安全风险量化的方式是逐步计算虚拟化安全指标体系。指标体系由完成评估目标的一系列指标以层次化的方式构成，指标间通过要素的关联程度定义不同的权值，较为上层的指标由所有相关的下层指标经过权值计算得到。科学的指标体系能够较完整地反映当前虚拟化环境中存在的安全风险，对于提升虚拟化环境的应急响应能力、缓解攻击的危害、发现潜在恶意的入侵行为、提高系统的反击能力等都具有十分重要的意义[5]。安全评估指标体系如图3 所示。

图3 虚拟化环境安全评估指标体系

具体地，指标由数据源产生的原始数据经一定的变换得到，指标根据其构成综合安全指数的占比和粒度可以分为一级、二级、三级和叶指标等几类。
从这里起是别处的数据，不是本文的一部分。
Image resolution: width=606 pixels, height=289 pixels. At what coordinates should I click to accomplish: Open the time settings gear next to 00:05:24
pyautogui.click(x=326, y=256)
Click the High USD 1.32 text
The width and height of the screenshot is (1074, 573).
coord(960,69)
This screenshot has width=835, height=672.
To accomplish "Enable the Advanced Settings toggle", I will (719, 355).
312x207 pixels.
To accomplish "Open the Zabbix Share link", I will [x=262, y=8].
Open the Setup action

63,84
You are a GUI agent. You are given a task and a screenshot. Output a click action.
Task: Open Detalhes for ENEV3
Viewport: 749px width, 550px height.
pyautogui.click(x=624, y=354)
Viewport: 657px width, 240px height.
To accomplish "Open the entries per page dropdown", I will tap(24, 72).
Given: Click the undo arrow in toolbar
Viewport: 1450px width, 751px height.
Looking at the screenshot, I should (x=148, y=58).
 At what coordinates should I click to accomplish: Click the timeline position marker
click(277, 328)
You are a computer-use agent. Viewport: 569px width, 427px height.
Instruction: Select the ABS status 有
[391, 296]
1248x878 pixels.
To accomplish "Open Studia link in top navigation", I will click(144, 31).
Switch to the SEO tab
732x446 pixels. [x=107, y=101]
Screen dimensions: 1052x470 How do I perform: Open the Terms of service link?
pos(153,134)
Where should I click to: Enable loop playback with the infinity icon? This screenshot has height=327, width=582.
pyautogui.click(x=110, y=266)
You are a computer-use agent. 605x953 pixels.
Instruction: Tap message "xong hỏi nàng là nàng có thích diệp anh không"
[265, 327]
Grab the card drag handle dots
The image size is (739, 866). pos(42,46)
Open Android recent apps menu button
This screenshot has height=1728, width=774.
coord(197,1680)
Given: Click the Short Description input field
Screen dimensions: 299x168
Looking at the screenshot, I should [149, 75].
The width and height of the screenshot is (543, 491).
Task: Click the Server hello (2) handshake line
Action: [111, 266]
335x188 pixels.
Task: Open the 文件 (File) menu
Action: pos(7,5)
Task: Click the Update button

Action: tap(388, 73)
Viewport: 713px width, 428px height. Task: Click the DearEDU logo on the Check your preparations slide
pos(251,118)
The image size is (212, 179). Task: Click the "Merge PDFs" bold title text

叶指标作为独立性较强、层次最低的指标，是构成其余大部分指标的基本要素。三级和二级指标是经过一定程度汇总后的指标，可以反映较为上层的安全参数特征。一级指标是粒度最粗、最宏观的态势指标，直接体现虚拟化环境的综合安全情况。

监控服务器先汇总叶指标使用到的所有原始数据，经安全资产分布、聚集程度判定、增长度评估及权重计算等形成初级指标量化数值；然后依据指标体系的定义逐步求精，对虚拟化环境的流量、服务状态、资源消耗、漏洞状态、防护措施、安全迁移和隔离等指数给出初步计算结果；进而汇集成虚拟化网络、存储、服务器安全和脆弱性4 类较宏观的指标；最终得到的虚拟化环境综合安全指数，可用于反映虚拟化环境的整体安全情况，即内部、外部威胁对虚拟化环境中应用服务和数据的机密性、完整性和服务的可用性造成威胁的严重程度。

表1 展示了在虚拟化环境中安全事件发生的可能性及其对业务的影响两个参数共同作用下的风险级别。

风险值用0～8 的数字来表示。其中：低风险为0～2；中风险为3～5；高风险为6～8。管理员通过对风险值的理解和观察，能够迅速掌握虚拟化环境安全级别和脆弱性的分布，使安全控制的目标更有针对性。在安全事件发生之前针对不同安全级制定相应的策略预案，在威胁到来时从容应对，实现重点防护重要资产，确保业务连续性，使得系统整体的应急响应过程更加有效。

4 结语

本文通过归纳现有虚拟化环境监测分析方法，以及通过聚焦虚拟化安全检测目标，设计了一种新的云计算虚拟化环境安全监测系统。通过策略驱动，将监测组件模块嵌入Hypervisor 层次，并给出了系统的关键结构组件以及功能要求。此外，提出了通过目标识别、安全监测、过程建模、风险量化和策略回归等流程进行安全监测数据分析的虚拟化环境安全评估方法，并细致阐述了安全量化的指标体系。本文所提方法通过集成安全监测系统和安全监测方法，可发现传统方法难以辨别的潜在安全威胁，为今后实现虚拟化环境安全管理和响应水平提升打下坚实的基础。